### Exercise:
Set down the records that follow exactly and completely.

### Records contained in a dataset:
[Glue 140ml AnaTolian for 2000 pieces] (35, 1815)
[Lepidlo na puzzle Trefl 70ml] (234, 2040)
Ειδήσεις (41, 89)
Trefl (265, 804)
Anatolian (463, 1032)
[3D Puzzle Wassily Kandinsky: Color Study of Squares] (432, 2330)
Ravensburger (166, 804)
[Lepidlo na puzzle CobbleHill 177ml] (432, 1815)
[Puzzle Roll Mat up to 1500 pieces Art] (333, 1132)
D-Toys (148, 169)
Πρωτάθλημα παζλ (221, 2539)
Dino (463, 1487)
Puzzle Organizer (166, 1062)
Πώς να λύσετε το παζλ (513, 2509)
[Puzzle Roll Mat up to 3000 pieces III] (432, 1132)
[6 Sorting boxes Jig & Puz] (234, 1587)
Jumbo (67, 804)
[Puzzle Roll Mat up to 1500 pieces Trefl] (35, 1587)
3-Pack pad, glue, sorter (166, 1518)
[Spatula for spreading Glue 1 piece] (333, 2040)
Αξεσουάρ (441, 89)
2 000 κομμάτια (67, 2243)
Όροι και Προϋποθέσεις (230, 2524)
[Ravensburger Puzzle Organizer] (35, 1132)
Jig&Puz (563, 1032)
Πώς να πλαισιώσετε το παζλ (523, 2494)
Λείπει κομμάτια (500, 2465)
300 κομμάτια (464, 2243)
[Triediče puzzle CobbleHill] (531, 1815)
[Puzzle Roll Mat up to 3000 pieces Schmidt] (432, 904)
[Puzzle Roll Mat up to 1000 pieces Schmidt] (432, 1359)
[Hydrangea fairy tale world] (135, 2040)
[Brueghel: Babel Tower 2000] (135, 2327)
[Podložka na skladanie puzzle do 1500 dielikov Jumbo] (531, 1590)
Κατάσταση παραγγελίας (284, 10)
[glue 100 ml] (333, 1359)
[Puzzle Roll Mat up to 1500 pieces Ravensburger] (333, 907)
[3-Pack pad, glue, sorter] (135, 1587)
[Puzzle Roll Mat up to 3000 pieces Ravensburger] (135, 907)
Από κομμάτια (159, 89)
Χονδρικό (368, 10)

### Task result:
[Glue 140ml AnaTolian for 2000 pieces] (35, 1815)
[Lepidlo na puzzle Trefl 70ml] (234, 2040)
Ειδήσεις (41, 89)
Trefl (265, 804)
Anatolian (463, 1032)
[3D Puzzle Wassily Kandinsky: Color Study of Squares] (432, 2330)
Ravensburger (166, 804)
[Lepidlo na puzzle CobbleHill 177ml] (432, 1815)
[Puzzle Roll Mat up to 1500 pieces Art] (333, 1132)
D-Toys (148, 169)
Πρωτάθλημα παζλ (221, 2539)
Dino (463, 1487)
Puzzle Organizer (166, 1062)
Πώς να λύσετε το παζλ (513, 2509)
[Puzzle Roll Mat up to 3000 pieces III] (432, 1132)
[6 Sorting boxes Jig & Puz] (234, 1587)
Jumbo (67, 804)
[Puzzle Roll Mat up to 1500 pieces Trefl] (35, 1587)
3-Pack pad, glue, sorter (166, 1518)
[Spatula for spreading Glue 1 piece] (333, 2040)
Αξεσουάρ (441, 89)
2 000 κομμάτια (67, 2243)
Όροι και Προϋποθέσεις (230, 2524)
[Ravensburger Puzzle Organizer] (35, 1132)
Jig&Puz (563, 1032)
Πώς να πλαισιώσετε το παζλ (523, 2494)
Λείπει κομμάτια (500, 2465)
300 κομμάτια (464, 2243)
[Triediče puzzle CobbleHill] (531, 1815)
[Puzzle Roll Mat up to 3000 pieces Schmidt] (432, 904)
[Puzzle Roll Mat up to 1000 pieces Schmidt] (432, 1359)
[Hydrangea fairy tale world] (135, 2040)
[Brueghel: Babel Tower 2000] (135, 2327)
[Podložka na skladanie puzzle do 1500 dielikov Jumbo] (531, 1590)
Κατάσταση παραγγελίας (284, 10)
[glue 100 ml] (333, 1359)
[Puzzle Roll Mat up to 1500 pieces Ravensburger] (333, 907)
[3-Pack pad, glue, sorter] (135, 1587)
[Puzzle Roll Mat up to 3000 pieces Ravensburger] (135, 907)
Από κομμάτια (159, 89)
Χονδρικό (368, 10)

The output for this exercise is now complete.